Istilah "skala besar" hanya menjadi slogan karena penerapan di lapangan hanya "skala kecil" yang disertai banyak "toleransi".
Kondisi diperparah ketika PSBB belum diemplementasikan secara efektif dan kasus Covid-19 mulai meninggi, Presiden Jokowi justru melakukan "blunder" dengan meluncurkan kampanye "New Normal" di stasiun MRT. Ambruk sudah pondasi pembatasan sosial akibat "new normal versi Indonesia" yang serba prematur.
(Baca: Setelah Presiden Jokowi Mengaku Salah Menangani Pandemi)
Pemerintah kemudian mengakui salah menggunakan istilah "new normal". Kosakata "new normal" digantikan dengan "adaptasi kebiasaan baru". Sayangnya esensi pembatasan sosial tak pernah diperbaiki.
Tak pernah ada ketegasan yang bisa menjadi pegangan. Apa yang diinstruksikan oleh Presiden selalu hanya berupa himbauan yang sepenuhnya diserahkan kembali kepada para pembantunya di daerah. Sementara kita saksikan begitu banyak inkompetensi di daerah.

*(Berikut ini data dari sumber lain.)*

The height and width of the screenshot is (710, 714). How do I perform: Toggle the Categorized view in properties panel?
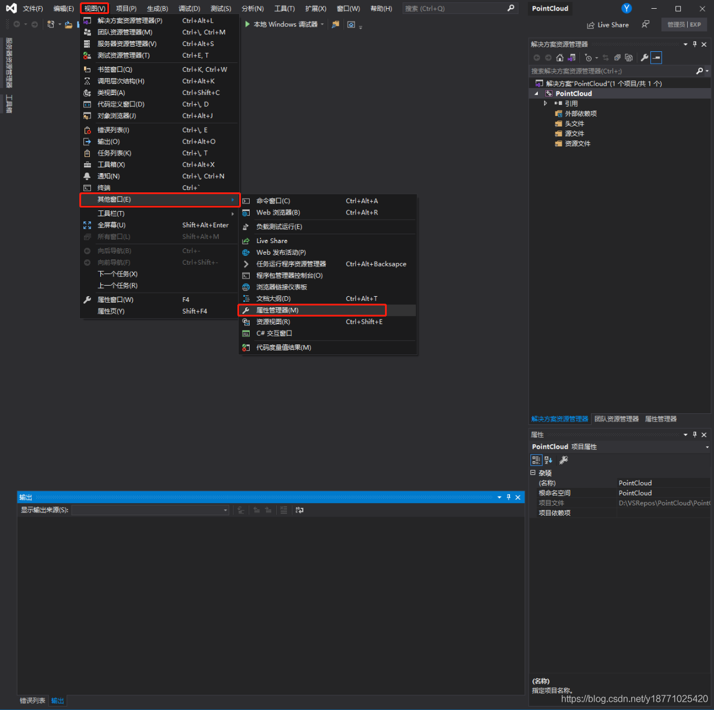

Sayangnya leading sector penanganan pandemi di tingkat pusat terkesan menutup mata. Bahkan para leading sector itu saling mengeluarkan kebijakan yang melemahkan satu sama lain.
(Baca: Lagi-lagi Tak Kompak soal Rapid Antigen)
Pemerintah Daerah Malas
Satu demi satu muncul varian PSBB di sejumlah daerah. Dalihnya menyesuaikan karakteristik wilayah.
Ada daerah yang basa-basi dengan "Pra-PSBB". Alasannya sebagai masa percobaan dan sosialisasi. Ada pula yang menggunakan "PSBB Humanis" dengan dalih agar masyarakat tak panik. Padahal itu sekadar untuk menutupi keengganan bertindak tegas menegakkan aturan pembatasan sosial.
Kemudian berkembang "Pembatasan Sosial Berskala Mikro" atau "PSBM". Argumennya ialah tidak semua wilayah di satu daerah harus diperlakukan sama. Ada zona merah yang perlu diperketat, sedangkan zona hijau dan biru bisa dilonggarkan.
PSBM ini juga penuh basa-basi. Sebab zonasi merah-kuning-hijau di Indonesia tidak akurat. Dengan pengujian dan pelacakan Covid-19 yang sangat minim labelisasi zona telah melenakan para pengambil kebijakan dan menimbulkan rasa "aman semu" yang membuat penularan Covid-19 di tengah masyarakat tak terlacak sepenuhnya.